This morning we woke up to a few patches of blue in the sky – that’s always a good sign!

We're a bit tired of clouds and rain. We did have more sunshine throughout the day but there were still more clouds than blue sky. Temps remained in the 50s F. with a little breeze. Not exactly "summery" but it’s the best weather we’ve had in Seward since we got here on Thursday.

Sailboats and a motorboat in Resurrection Bay

We're doing well with our informal "List of Things to Do and See in Seward." We checked off all but three of the remaining activities today -- the marine cruise, which we’re doing tomorrow, the SeaLife Center on Tuesday, and the hiker’s trail on Mt. Marathon if the trails are open.

Unfortunately, Michael LeMaitre still hasn’t been found but since the large search for him is over, the non-race trails on the east side of Mt. Marathon may be open before we leave on Wednesday.

Mountains in the Kenai Range tower over Seward to the west. This view is from Nash Road,
across the bay. I think Mt. Marathon, site of the (in)famous July 4 foot race,  is in the center.

This entry includes photos and information about an interesting salmon weir we visited just outside of town, views of Seward from the other side of Resurrection Bay, the hike we took at Two Lakes Park, and miscellaneous scenes from the harbor, downtown, and residential areas.
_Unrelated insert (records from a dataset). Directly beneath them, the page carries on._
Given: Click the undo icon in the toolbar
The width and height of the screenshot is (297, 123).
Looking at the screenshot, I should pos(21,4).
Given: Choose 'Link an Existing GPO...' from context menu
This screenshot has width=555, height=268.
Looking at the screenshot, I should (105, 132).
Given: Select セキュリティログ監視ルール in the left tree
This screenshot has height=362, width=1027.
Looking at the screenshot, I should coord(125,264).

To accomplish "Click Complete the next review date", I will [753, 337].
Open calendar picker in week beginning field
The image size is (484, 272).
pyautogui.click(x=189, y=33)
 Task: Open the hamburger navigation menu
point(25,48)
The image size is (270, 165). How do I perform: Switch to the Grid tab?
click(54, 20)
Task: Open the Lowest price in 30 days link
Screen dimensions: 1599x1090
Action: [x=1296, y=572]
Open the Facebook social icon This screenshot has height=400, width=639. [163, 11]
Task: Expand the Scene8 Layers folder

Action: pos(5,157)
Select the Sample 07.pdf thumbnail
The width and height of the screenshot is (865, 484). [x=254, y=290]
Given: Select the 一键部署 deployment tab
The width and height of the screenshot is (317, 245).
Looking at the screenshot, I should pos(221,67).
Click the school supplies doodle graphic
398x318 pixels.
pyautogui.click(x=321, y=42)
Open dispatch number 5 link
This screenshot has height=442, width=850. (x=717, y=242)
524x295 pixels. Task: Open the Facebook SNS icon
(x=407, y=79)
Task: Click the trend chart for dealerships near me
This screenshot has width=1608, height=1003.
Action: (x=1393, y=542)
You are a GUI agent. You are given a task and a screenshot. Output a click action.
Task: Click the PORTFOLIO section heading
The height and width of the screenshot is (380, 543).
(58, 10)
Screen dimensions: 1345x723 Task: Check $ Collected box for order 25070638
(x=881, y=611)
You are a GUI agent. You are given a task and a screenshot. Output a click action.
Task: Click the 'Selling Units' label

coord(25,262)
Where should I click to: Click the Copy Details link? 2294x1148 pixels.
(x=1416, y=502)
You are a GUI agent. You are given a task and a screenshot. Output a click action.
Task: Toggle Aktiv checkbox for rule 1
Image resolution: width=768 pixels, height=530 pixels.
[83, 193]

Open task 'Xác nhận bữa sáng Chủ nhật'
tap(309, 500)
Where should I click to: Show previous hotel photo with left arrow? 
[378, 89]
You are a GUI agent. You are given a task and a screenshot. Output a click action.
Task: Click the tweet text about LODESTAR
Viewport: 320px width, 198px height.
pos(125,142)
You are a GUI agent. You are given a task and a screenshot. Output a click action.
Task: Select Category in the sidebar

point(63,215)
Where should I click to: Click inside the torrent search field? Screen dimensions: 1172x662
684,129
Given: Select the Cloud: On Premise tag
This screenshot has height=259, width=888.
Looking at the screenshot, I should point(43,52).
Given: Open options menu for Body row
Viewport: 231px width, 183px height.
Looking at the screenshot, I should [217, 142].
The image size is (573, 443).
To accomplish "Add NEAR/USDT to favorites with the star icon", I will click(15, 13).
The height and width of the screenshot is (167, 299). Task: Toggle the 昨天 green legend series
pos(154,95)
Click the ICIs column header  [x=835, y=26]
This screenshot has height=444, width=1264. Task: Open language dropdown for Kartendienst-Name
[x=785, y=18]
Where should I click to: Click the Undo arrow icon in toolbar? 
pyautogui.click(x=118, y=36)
I'll focus on the colorful murals that chronicle various parts of Seward's history in the next entry.


This morning we took a drive to the salmon weir on Bear Lake Road a few miles north of town.

One college student was tending the weir. Jim and I watched a couple salmon try to get past some metal bars in the creek. We were curious how they get upstream past the obstacles.

Four women arrived in a car; they were curious, too.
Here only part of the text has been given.